The below solves pretty quick (couple seconds up to a minute or so, depending on the cutoff point between u and F) for 800x800

Code:

# linear system

import pulp
import numpy as np

prob_size = 800

cutoff = 250  # a slice point for u/F vector variable location

# construct the components
K = np.random.random(prob_size**2).reshape((prob_size, prob_size))

# create u by making a vector of variables and augment it with whatever constants are present
u = [pulp.LpVariable(f'u_{i}') for i in range(cutoff)]
u.extend([1 for _ in range(prob_size-cutoff)])
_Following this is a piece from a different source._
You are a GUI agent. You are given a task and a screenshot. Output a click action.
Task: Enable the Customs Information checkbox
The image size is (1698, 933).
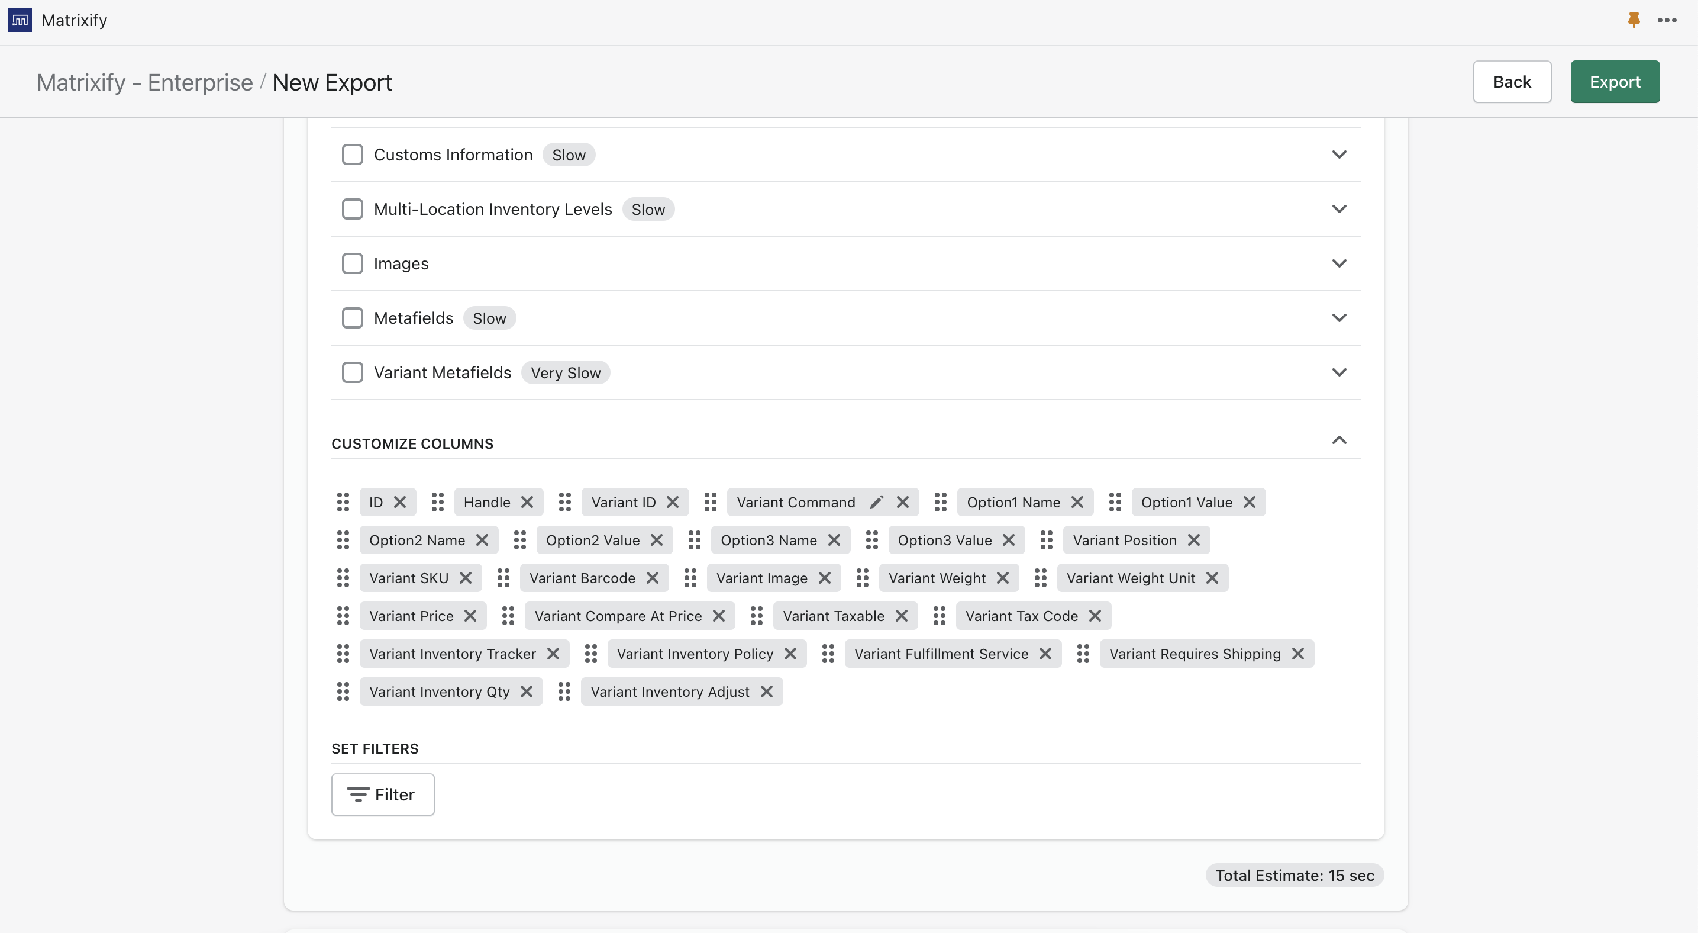pos(353,155)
# create F by similar means
F = [0 for _ in range(cutoff)]
F.extend([pulp.LpVariable(f'F_{i}') for i in range(cutoff, prob_size)])

# create the pulp problem
prob = pulp.LpProblem('matrix_system_of_equations')

# make the constraints with dot product
for i in range(len(K)):
    prob += K[i].dot(u) == F[i]

# print(prob)

sol = prob.solve()

if prob.sol_status == 1:  # optimal solve
    for v in prob.variables():
        print(v, v.varValue)
else:
    print("abnormal termination condition, check problem and solver status")

Output:

Welcome to the CBC MILP Solver 
Version: 2.10.3 
Build Date: Dec 15 2019 

command line - /Library/Frameworks/Python.framework/Versions/3.11/lib/python3.11/site-packages/pulp/solverdir/cbc/osx/64/cbc /var/folders/rt/5gc2md7s7y5bw8ddt74tz5vw0000gp/T/185e4b268663487186a574ae5372133a-pulp.mps timeMode elapsed branch printingOptions all solution /var/folders/rt/5gc2md7s7y5bw8ddt74tz5vw0000gp/T/185e4b268663487186a574ae5372133a-pulp.sol (default strategy 1)
At line 2 NAME          MODEL
At line 3 ROWS
At line 805 COLUMNS
At line 201357 RHS
At line 202158 BOUNDS
At line 202960 ENDATA
Problem MODEL has 800 rows, 801 columns and 200550 elements
Coin0008I MODEL read with 0 errors
Option for timeMode changed from cpu to elapsed
Presolve 250 (-550) rows, 250 (-551) columns and 62500 (-138050) elements
0  Obj 0 Primal inf 68935.467 (250) Dual inf 31409.739 (250) w.o. free dual inf (0)
31  Obj 0 Primal inf 4765.1545 (219) Dual inf 8583.5787 (219) w.o. free dual inf (0)
92  Obj 0 Primal inf 2383.664 (158) Dual inf 1732.3848 (158) w.o. free dual inf (0)
172  Obj 0 Primal inf 1208.1365 (78) Dual inf 1445.5343 (78) w.o. free dual inf (0)
250  Obj 0
Optimal - objective value 0
After Postsolve, objective 0, infeasibilities - dual 0 (0), primal 0 (0)
Optimal objective 0 - 250 iterations time 0.112, Presolve 0.03
Option for printingOptions changed from normal to all
Total time (CPU seconds):       0.16   (Wallclock seconds):       0.18

F_250 21.6083
F_251 -48.64828
F_252 441.84909
F_253 -204.93349
F_254 -263.12587
F_255 -51.302151
F_256 -51.451873
F_257 248.35899
...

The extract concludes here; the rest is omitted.